Donnerstag, 27. Oktober 2016

Rezension --> Ilse Campbell - Tikwa heißt Hoffnung


Gespannt wie das Leben von Susanne, die nach meinen Rechnungen ungefähr mein Alter haben müsste, im Kibbuz Ende der 70 Jahre abläuft habe ich mich auf dieses Buch gestürzt.

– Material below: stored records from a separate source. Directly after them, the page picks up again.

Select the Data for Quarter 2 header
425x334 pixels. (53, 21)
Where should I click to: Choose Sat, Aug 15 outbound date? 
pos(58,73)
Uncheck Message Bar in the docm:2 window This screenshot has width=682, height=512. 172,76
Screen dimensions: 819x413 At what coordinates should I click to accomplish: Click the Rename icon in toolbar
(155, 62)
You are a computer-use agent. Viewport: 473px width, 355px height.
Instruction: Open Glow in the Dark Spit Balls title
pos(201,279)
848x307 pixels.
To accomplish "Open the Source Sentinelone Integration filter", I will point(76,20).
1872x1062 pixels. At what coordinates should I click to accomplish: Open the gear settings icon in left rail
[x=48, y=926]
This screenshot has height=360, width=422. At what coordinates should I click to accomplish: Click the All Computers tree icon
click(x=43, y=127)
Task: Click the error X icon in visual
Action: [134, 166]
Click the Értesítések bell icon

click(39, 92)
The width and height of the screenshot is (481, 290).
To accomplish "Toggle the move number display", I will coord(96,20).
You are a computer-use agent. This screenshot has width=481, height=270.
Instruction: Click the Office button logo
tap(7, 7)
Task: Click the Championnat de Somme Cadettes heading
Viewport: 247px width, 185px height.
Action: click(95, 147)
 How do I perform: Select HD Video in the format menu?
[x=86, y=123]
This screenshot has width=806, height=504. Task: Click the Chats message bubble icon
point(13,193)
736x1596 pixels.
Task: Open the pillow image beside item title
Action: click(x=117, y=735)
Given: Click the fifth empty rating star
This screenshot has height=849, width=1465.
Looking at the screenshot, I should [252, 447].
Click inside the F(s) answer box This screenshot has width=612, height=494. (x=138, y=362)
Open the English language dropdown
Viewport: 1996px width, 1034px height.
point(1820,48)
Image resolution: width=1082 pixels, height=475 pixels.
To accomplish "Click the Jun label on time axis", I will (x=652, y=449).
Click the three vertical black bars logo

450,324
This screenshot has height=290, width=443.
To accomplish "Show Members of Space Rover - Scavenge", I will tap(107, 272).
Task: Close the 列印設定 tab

Nach dem Abitur sucht die Protagonistin erst einmal ein etwas anderes Leben als ihre Mitschüler und geht als Volontärin nach Israel. Dort lernt sie einen Kibbuzim kennen und verliebt sich in ihn, was durchaus auf Gegenseitigkeit beruht, auch wenn Schalom bereits eine Freundin hat. Er beendet diese Beziehung und Susanne bleibt bei ihm. Sie bekommen eine Tochter und sind glücklich, bis Schalom in den nächsten Krieg ziehen muss und vermisst gemeldet wird. Susanne gibt die Hoffnung nicht auf und Schalom kehrt tatsächlich zu ihr und der Tochter zurück, ist aber schwer traumatisiert.

Ganz ehrlich? Ich hatte mir mehr von diesem Buch versprochen, der Lesefluss wird durch die Zeitsprünge vollkommen ausgebremst, denn es dauerte immer einige Seiten, bis ich wieder wusste, wann es gerade spielt. Mal war Susanne in der Vergangenheit, zu Zeiten als sie Schalom kennenlernte und das Leben im Kibbuz schilderte, im nächsten Kapitel war sie in der Gegenwart und genau so ging es, wenn Schalom der Berichterstatter war.
Auch die im Klappentext angekündigte Ironie konnte ich nicht finden, so dass ich eher enttäuscht war, als ich am Ende angelangt war. Zwar sind die Charaktere der Hauptdarsteller sehr gut herausgearbeitet und auch die Sprache ist durchaus nicht aus der Zeit, in der die Geschichte spielt, aber mehr als drei Chaospunkte kann ich nicht aus meiner Kiste holen.